Neulich erhielt ich eine unglaubliche Rarität als Geschenk: Ein gesägtes und geöltes Stück Eichenholz, neun mal fünfzehn mal einskommaacht Zentimeter.
Bemerkenswert: Beim Zuschnitt des Brettes war ein darin steckendes Kleinkaliber-Projektil nebst Schusskanal halbiert worden!
Schauen wir uns das Ganze aus der Nähe an:
A: Das Projektil, Kaliber ca. 5,6 mm, offenbar überwiegend aus Blei.
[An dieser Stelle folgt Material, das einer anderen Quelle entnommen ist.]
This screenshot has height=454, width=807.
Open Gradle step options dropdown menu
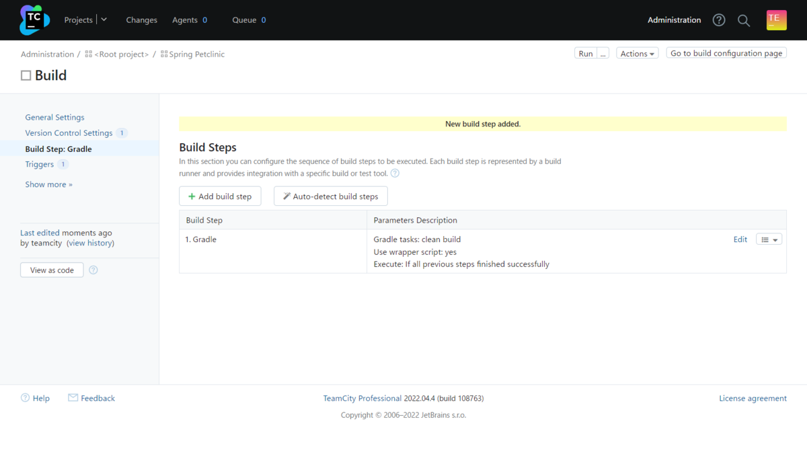coord(769,239)
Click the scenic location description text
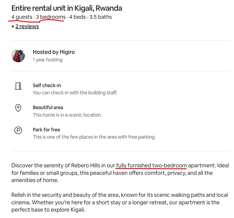 67,115
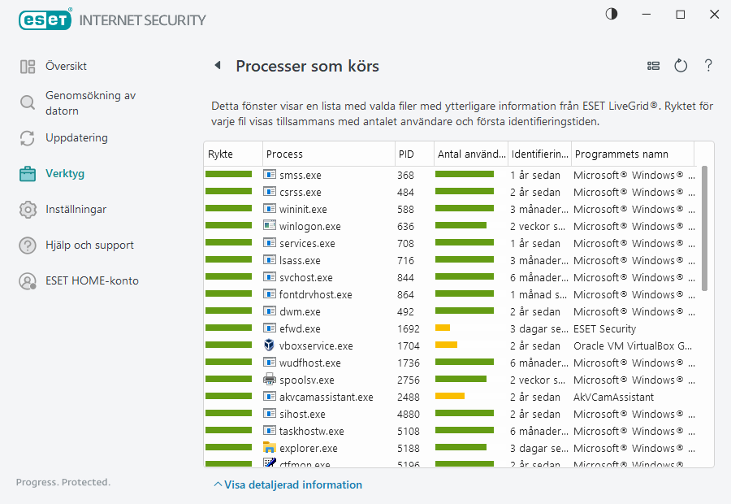Refresh the running processes list
The image size is (731, 504).
681,66
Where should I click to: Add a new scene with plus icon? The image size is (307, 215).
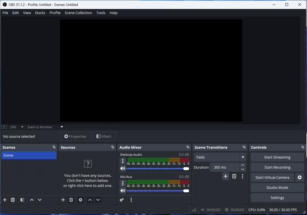point(5,200)
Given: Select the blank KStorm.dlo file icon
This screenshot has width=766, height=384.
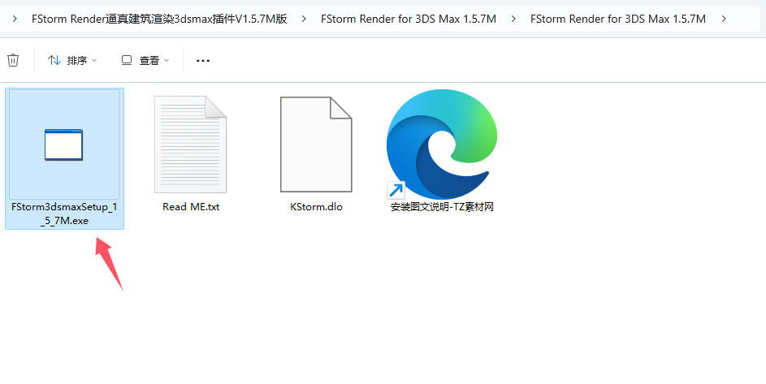Looking at the screenshot, I should [316, 145].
Nach Aussage eines fachkundigen Tischlers wäre die verwendete Holzsäge, wiewohl Profi-Gerät, nicht im Stande gewesen, härtere Metalllegierungen schadlos zu trennen.
B: Der Schusskanal. Dass der Sägeschnitt offenbar in allen Dimensionen den Kanal mittig trifft, ist von sehr, sehr geringer Wahrscheinlichkeit. Aber hier wird's Ereignis. Interessant ist, dass die Splitter, die in den Kanal hineinragen, "wie neu" aussehen. Wir sind hier im Xylem, im nicht mehr lebenden Teil des Baumes. Deshalb sind hier keine Wunden verwachsen, wurde hier kein Material abgebaut.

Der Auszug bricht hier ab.